52歳の会社経営者が運転免許不正取得…26歳下の息子に成りすました驚きの手口

免許更新でバレた(写真はイメージ)/(C)日刊ゲンダイ

 父親は息子に成りきるため、眼鏡をかけ、白髪交じりだった髪の毛を伸ばして黒く染め、整髪料でボリュームをアップしていた。

 当時24歳だった長男に成りすまして運転免許証の再交付を受けたとして、大阪府羽曳野市の電気工事会社社長、福田正人容疑者(52)が11日、有印私文書偽造、道路交通法違反などの疑いで府警羽曳野署に逮捕された。

「免許証を紛失しました」

 2020年7月、福田容疑者は和泉市の「光明池運転免許試験場」でこうウソをつき、試験場内の証明写真機で撮影した「若者風」の顔写真を添え、再交付を申請。長男名義の運転免許証を不正に取得した。
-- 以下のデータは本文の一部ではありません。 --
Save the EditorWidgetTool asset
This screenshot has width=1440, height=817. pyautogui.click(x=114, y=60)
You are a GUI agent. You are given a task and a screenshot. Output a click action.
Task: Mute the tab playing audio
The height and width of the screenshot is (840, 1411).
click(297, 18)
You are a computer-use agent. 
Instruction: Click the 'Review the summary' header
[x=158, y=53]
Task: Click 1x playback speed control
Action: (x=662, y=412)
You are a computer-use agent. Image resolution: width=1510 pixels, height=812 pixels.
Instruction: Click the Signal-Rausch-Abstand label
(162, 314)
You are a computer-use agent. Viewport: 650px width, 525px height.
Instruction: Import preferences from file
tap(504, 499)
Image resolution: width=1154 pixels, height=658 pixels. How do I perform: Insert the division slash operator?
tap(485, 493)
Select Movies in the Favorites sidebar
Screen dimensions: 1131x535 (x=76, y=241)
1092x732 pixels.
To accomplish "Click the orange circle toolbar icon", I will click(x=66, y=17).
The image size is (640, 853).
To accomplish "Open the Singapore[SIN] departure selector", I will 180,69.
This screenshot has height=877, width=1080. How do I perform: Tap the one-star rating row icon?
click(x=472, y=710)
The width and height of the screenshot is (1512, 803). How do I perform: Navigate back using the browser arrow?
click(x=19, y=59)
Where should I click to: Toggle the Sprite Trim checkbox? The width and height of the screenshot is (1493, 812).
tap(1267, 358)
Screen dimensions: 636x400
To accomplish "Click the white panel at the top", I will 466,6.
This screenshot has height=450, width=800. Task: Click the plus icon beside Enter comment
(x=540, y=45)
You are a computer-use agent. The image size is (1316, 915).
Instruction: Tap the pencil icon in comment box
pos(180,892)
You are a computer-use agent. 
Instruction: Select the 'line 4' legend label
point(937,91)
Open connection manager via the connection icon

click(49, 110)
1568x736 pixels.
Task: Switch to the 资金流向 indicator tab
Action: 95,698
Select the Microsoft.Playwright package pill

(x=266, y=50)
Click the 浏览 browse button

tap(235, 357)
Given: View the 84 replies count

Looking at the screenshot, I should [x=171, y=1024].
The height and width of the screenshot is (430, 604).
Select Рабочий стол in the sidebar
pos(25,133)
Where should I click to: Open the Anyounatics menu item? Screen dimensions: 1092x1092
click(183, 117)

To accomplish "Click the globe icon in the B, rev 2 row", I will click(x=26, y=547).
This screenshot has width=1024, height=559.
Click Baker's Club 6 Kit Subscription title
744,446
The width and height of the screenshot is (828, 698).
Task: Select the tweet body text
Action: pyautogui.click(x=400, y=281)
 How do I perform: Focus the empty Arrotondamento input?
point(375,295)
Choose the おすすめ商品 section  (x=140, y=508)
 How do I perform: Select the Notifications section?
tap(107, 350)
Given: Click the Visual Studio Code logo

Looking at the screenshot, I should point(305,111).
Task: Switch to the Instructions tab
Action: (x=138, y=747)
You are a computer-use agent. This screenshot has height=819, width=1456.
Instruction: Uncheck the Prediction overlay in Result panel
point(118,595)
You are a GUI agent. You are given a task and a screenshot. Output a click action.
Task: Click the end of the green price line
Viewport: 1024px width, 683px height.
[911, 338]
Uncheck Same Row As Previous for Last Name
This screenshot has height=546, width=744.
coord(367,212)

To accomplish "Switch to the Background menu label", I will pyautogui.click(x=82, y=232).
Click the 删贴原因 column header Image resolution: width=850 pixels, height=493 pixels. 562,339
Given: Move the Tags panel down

 福田容疑者は18年、免停中だったにもかかわらず、車を運転して違反を犯し、免許取り消し処分になった。

 その後、20年5月までの3年間、運転免許証の再取得ができなかったが、福田容疑者は欠格期間中に無免許で車を運転。オービスによる取り締まりで速度違反が発覚し、警察から出頭を求められた。

「無免許がバレたらマズいと考え、別のところに住む息子に成りすまして免許証を取得しようと企てたんや。名前は長男でも、申請書類に添えた写真は福田容疑者本人そのものやから、確認のしようがない。1枚は息子の顔写真、もう1枚は父親の顔写真の息子名義の免許証が2枚作られ、親子2人で同じ名義の免許証を使っとった。オービスに撮られた車の名義は福田容疑者やったから、当然、出頭要請の書類は福田容疑者の自宅に届けられる。福田容疑者は息子のふりをして『父親の車を借りていました』とウソをつき、息子の免許証の違反点数が加算された」(捜査事情通)

■長男の免許更新で発覚

 免許更新のため、昨年、門真市の運転免許試験場を訪れた長男が、再交付される前の免許証を提出したところ、「この免許証は再交付されています。なんで紛失した免許証があるんですか」と指摘され、福田容疑者の犯行がバレた。

 調べに対し、「息子の名前をかたって再交付手続きをし、自分の顔写真が貼られた運転免許証を不正に取得しました。バレんように若づくりしました」と供述しているという。

 福田容疑者は欠格期間終了後、本人名義で免許証を再取得したというが、よくも長い間、バレなかったものだ。これまで兄や弟に成りすまして不正取得が発覚したケースはあるそうだが、「親子」はなかなかない。再交付の申請書類を受けた際、「見かけ」と「実年齢」の違いに気付けば不正は防げたはず。マネをするアホが現れないことを願いたい。